■ Exercises to complete:
(1) Set down the Tom Hardy passage word for word, between "2011: Allison Jones" and "Chastain & Octavia Spencer)", inclusive.
(2) Resume the Tom Hardy passage after its final line.

■ Supplied text:
Hardy is a bit slippery. There’s a chance the most straightforward and starry role he’s ever taken was this one. For one, he’s not wearing a mask, there’s no accent, it’s a minor role in Christopher Nolan’s alternately brilliant and frustrating mid-Batman palette cleanser (Crazy that this film came out between Dark Knight and Dark Knight Rises), but Hardy really jumped off the screen and I think like most people, my immediate response walking out of the film was “Who was that?”
He’s gone on to be one of our most interesting actors. He makes decisions that seem intentionally abrasive in his characters. He loves to disappear and his choices lean towards slight indie shit when he’s not going full tilt in franchises. Venom is probably the weirdest blockbuster of the last decade and I can’t wait for the next one. He’s been a subversive and captivating presence in our lives for the last ten years and it began here.
2011: Allison Jones – Bridesmaids
SAG Most Outstanding Performance by a Cast: The Help
Robert Altman Award: Margin Call
Best Find: Kerry Barden & Paul Schnee – The Help (Jessica Chastain & Octavia Spencer)

■ Given entries:

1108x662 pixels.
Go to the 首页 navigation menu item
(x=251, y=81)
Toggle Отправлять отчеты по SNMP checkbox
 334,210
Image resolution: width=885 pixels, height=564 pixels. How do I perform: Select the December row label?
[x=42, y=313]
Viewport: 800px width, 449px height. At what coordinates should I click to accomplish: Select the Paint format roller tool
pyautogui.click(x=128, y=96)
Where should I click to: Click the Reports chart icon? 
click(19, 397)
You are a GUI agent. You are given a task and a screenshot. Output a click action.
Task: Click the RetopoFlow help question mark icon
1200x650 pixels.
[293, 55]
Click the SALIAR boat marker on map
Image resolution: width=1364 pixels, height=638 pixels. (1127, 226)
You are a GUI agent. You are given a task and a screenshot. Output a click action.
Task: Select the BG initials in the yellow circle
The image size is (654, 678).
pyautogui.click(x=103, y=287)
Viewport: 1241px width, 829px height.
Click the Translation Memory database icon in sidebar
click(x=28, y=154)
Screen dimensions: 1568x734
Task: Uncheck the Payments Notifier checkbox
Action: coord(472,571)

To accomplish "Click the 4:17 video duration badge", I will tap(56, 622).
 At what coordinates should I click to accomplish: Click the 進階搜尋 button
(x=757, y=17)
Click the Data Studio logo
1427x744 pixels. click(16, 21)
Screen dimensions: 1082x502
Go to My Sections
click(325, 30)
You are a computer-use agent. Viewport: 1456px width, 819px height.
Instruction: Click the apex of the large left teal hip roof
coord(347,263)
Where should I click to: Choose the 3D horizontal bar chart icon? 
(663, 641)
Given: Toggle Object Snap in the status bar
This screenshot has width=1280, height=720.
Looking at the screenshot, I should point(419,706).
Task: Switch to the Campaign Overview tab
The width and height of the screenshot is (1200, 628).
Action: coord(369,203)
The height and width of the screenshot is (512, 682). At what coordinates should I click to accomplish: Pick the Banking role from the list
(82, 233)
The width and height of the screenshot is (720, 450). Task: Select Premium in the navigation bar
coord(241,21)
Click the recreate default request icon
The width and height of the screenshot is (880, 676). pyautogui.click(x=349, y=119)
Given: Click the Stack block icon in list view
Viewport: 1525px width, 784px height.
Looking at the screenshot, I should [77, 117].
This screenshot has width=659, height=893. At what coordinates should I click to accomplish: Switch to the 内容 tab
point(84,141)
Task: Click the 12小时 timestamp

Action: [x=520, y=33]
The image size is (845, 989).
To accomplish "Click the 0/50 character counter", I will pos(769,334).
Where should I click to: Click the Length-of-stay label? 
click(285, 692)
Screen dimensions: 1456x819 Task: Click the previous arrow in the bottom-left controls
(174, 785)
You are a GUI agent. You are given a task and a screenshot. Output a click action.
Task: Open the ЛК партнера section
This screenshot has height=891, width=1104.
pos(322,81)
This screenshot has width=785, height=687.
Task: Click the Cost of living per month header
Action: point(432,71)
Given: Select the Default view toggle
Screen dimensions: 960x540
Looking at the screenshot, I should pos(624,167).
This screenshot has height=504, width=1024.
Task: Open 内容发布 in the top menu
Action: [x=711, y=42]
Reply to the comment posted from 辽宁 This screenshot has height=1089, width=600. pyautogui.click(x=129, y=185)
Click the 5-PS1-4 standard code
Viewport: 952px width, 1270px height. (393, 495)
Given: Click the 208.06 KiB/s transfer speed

■ Per-task answers:
(1)
2011: Allison Jones – Bridesmaids
SAG Most Outstanding Performance by a Cast: The Help
Robert Altman Award: Margin Call
Best Find: Kerry Barden & Paul Schnee – The Help (Jessica Chastain & Octavia Spencer)

(2)
I mean how can you not love The Descendents, the Alexander Payne film that introduced me to Shailene Woodley and had Matthew Lillard turn George Clooney into a cuck? There’s also Moneyball, that made the obvious call that Brad Pitt might make a good, somber former athlete wrestling with his limitations and the extremely not obvious call that the fat kid from Superbad could work as a somewhat awkward stats geek with a big heart who would earn an Oscar nom for supporting.
But Bridesmaids wins it running away because Melissa McCarthy might be the most inspired casting decision of the decade. A big deal was made out of this film at the time because on appearances, it was a female lead breakout R-rated comedy in the mold of the Apatowian hits of this era, and it was that. But Bridesmaids succeeds where a lot of the gender swapping comedies of the last ten years have not because it doesn’t ape the beats of male driven films with a sheen of lip gloss. It’s a pretty dark story under the fart jokes and slapstick about self loathing, self sabotage, and jealousy among female friend groups.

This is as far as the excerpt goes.